Item coordinate data:

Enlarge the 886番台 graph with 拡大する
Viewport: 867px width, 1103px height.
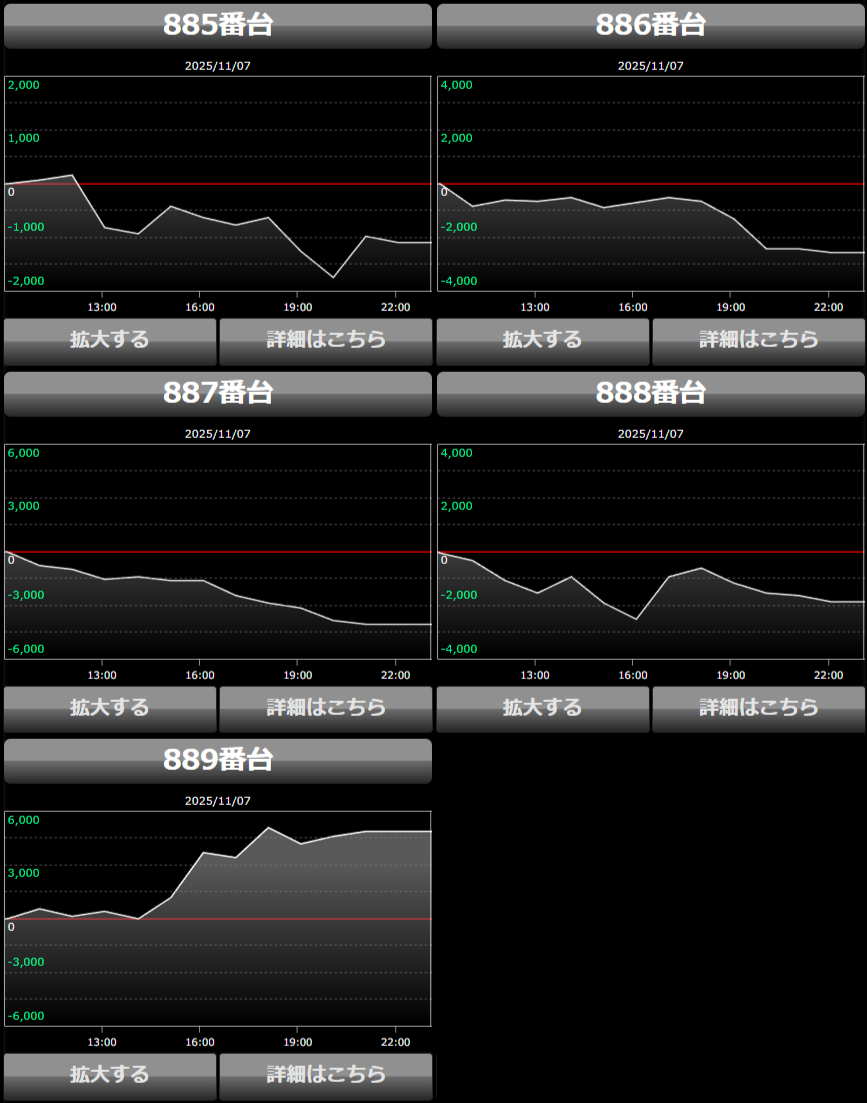543,340
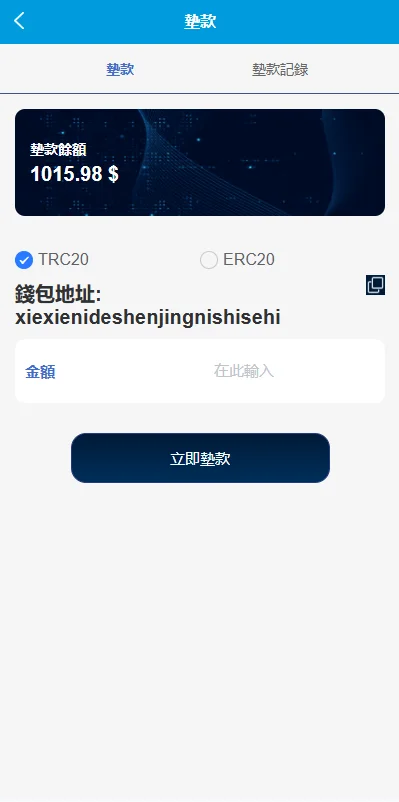Go back using the header arrow
This screenshot has width=399, height=802.
[19, 21]
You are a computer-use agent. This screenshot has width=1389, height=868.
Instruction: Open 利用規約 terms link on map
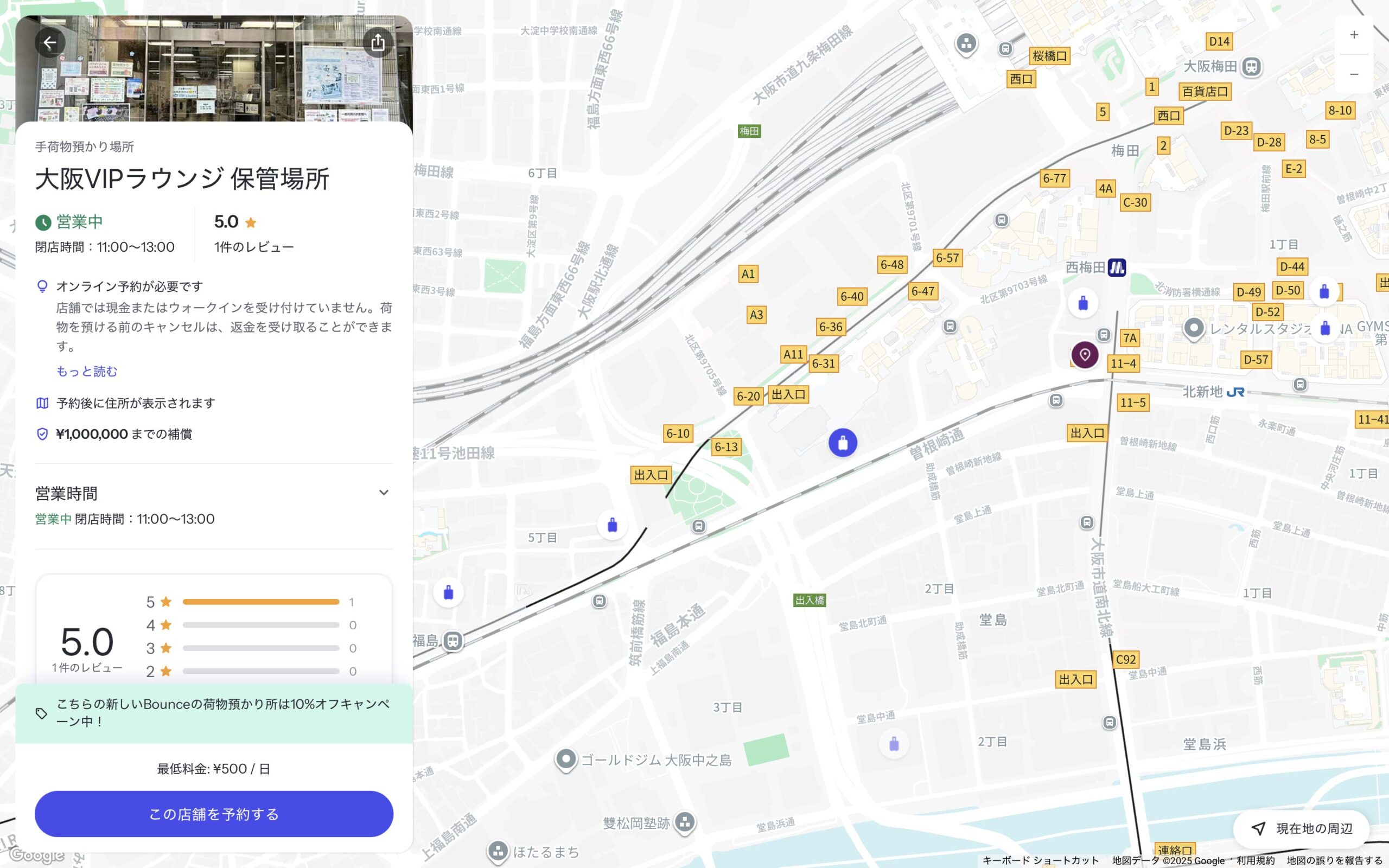point(1256,860)
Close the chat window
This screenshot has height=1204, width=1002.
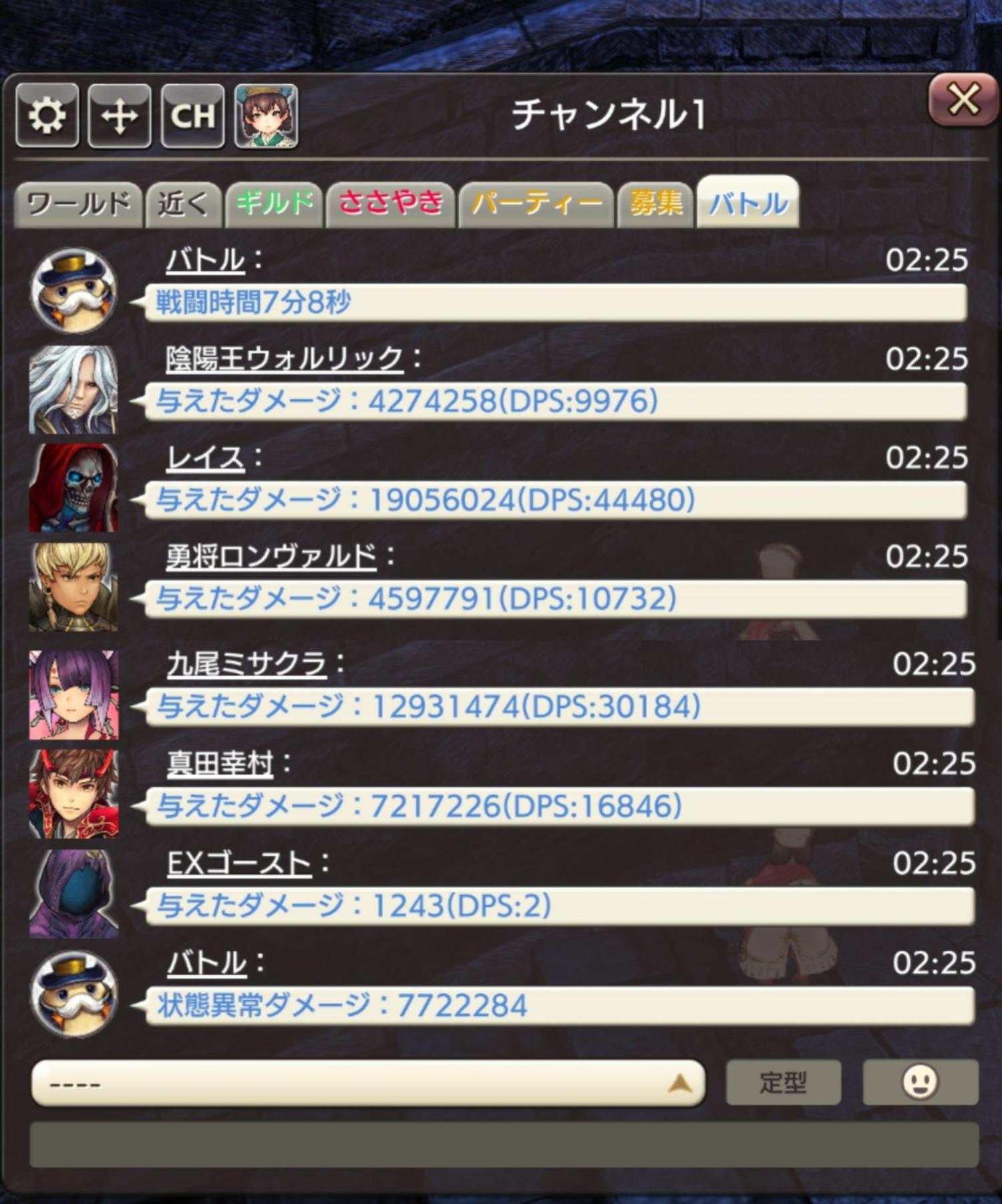pos(963,100)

▶ **Problem requirements**
How many lines of the records contain the word "width"? Case counts, and the reply should be the number alone.

▶ **In response**
4